La société de libre partenariat : une alternative pour les investissements immobiliers ?

La loi du 6 août 2015 pour la croissance, l’activité et l’égalité des chances économiques (dite loi Macron) a créé une nouvelle forme de fonds professionnel spécialisé dénommée la société de libre partenariat (SLP), se rajoutant à la SICAV et au fonds commun de placement. Pour tenir compte des spécificités liées à cette nouvelle structure juridique, l’Autorité des marchés financiers (AMF) a déjà modifié son règlement général et son instruction DOC-2012-06 sur les modalités de déclaration, de modification, d’établissement d’un prospectus et des informations périodiques des fonds professionnels spécialisés et de capital investissement.

Les SLP sont régies au plan juridique par les articles L. 214-162-1 et suivants du Code monétaire et financier.
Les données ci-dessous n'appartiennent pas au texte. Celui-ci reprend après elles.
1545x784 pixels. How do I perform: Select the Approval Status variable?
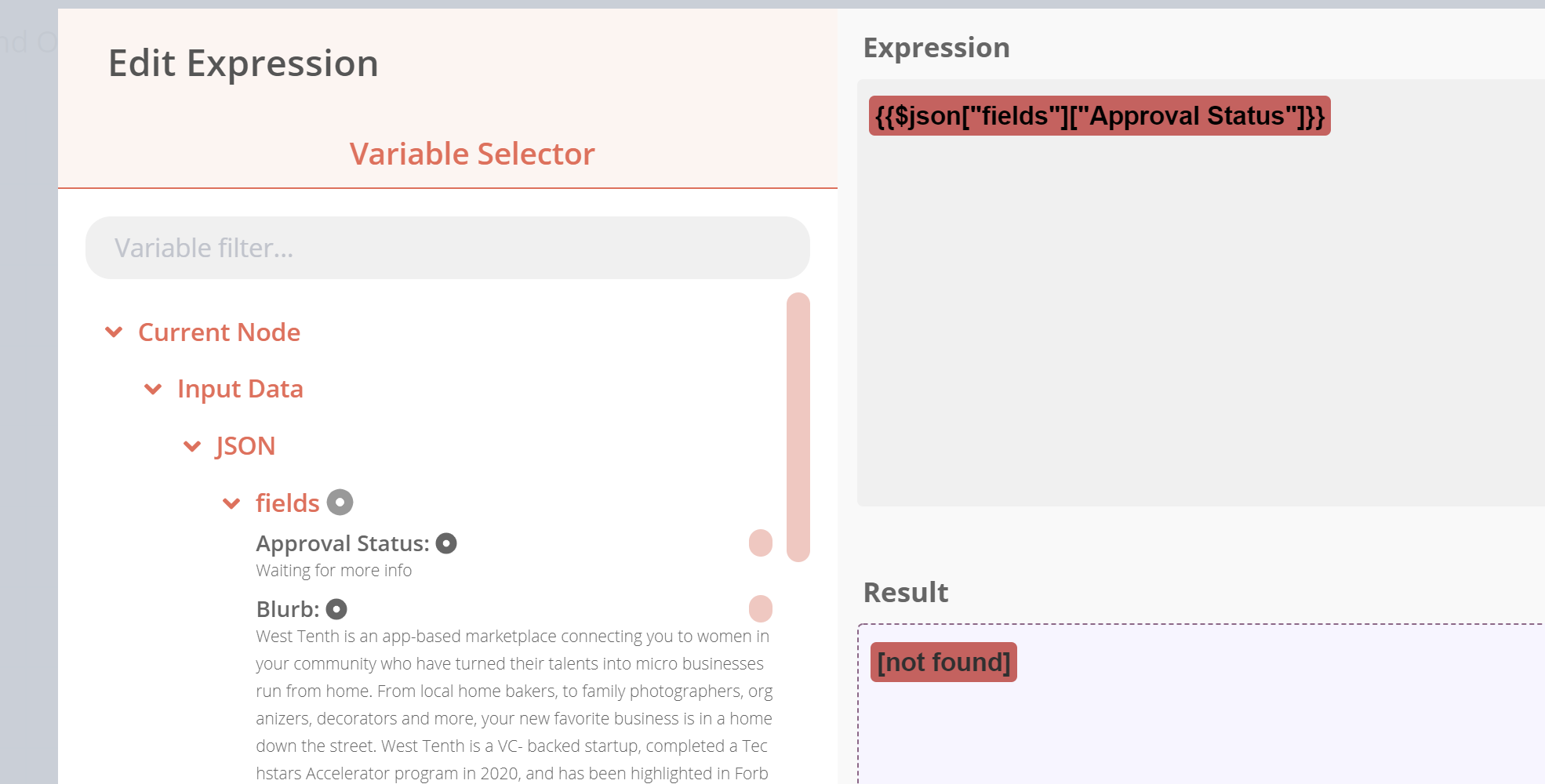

Il s’agit en fait de sociétés en commandite simple (SCS) qui dérogent sur un certain nombre de points limitativement énumérés aux dispositions du Code de commerce régissant les SCS.
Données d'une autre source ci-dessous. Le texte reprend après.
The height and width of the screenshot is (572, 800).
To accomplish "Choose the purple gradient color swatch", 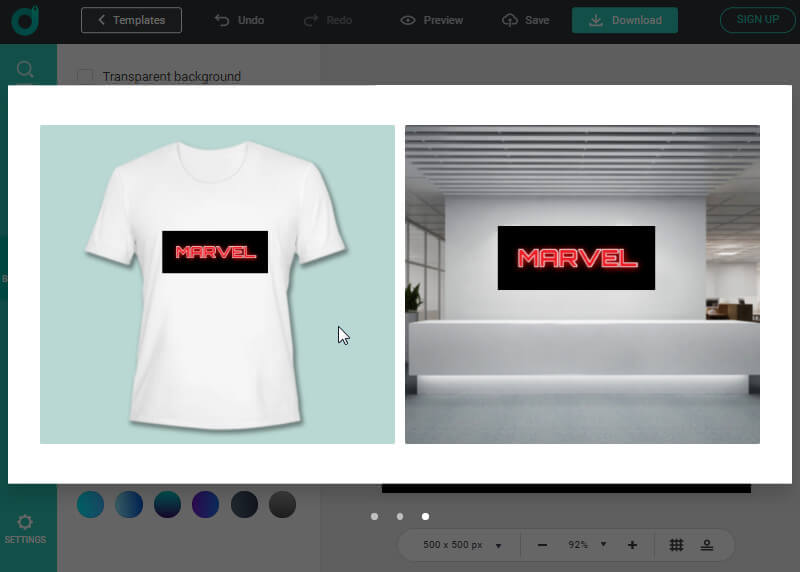I will point(205,505).
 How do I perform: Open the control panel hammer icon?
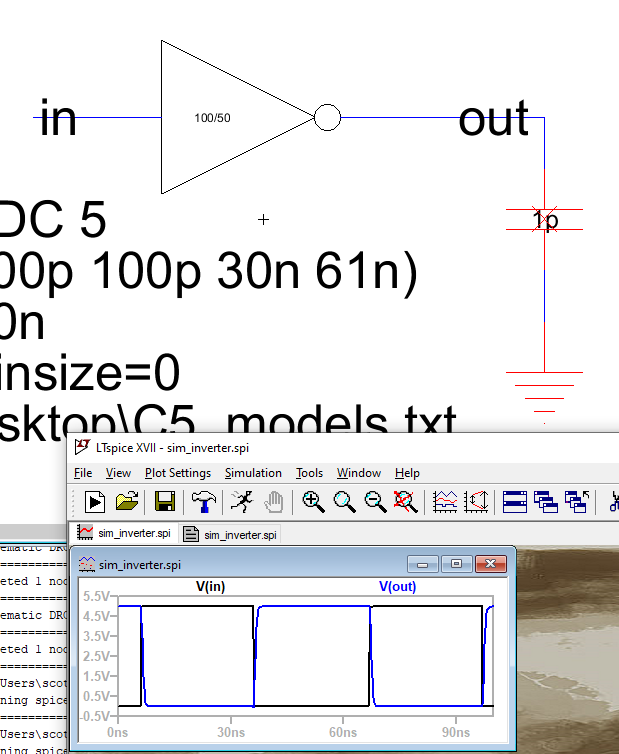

A titre d’exemple, compte tenu des modalités spécifiques dont elles bénéficient, les SLP peuvent compartimenter leurs actifs, en ce que les actifs d’un compartiment déterminé peuvent ne répondre alors que des dettes, engagements et obligations et ne bénéficier de la même façon que des créances qui concernent ce compartiment.

De plus, les parts des commanditaires sont réservées aux investisseurs éligibles mentionnés à l’article 423-27-1 du règlement général de l’AMF. Au regard de ces différents éléments, la question se pose de savoir si la SLP est une nouvelle structure juridique susceptible d’offrir fiscalement une alternative pour des investissements immobiliers.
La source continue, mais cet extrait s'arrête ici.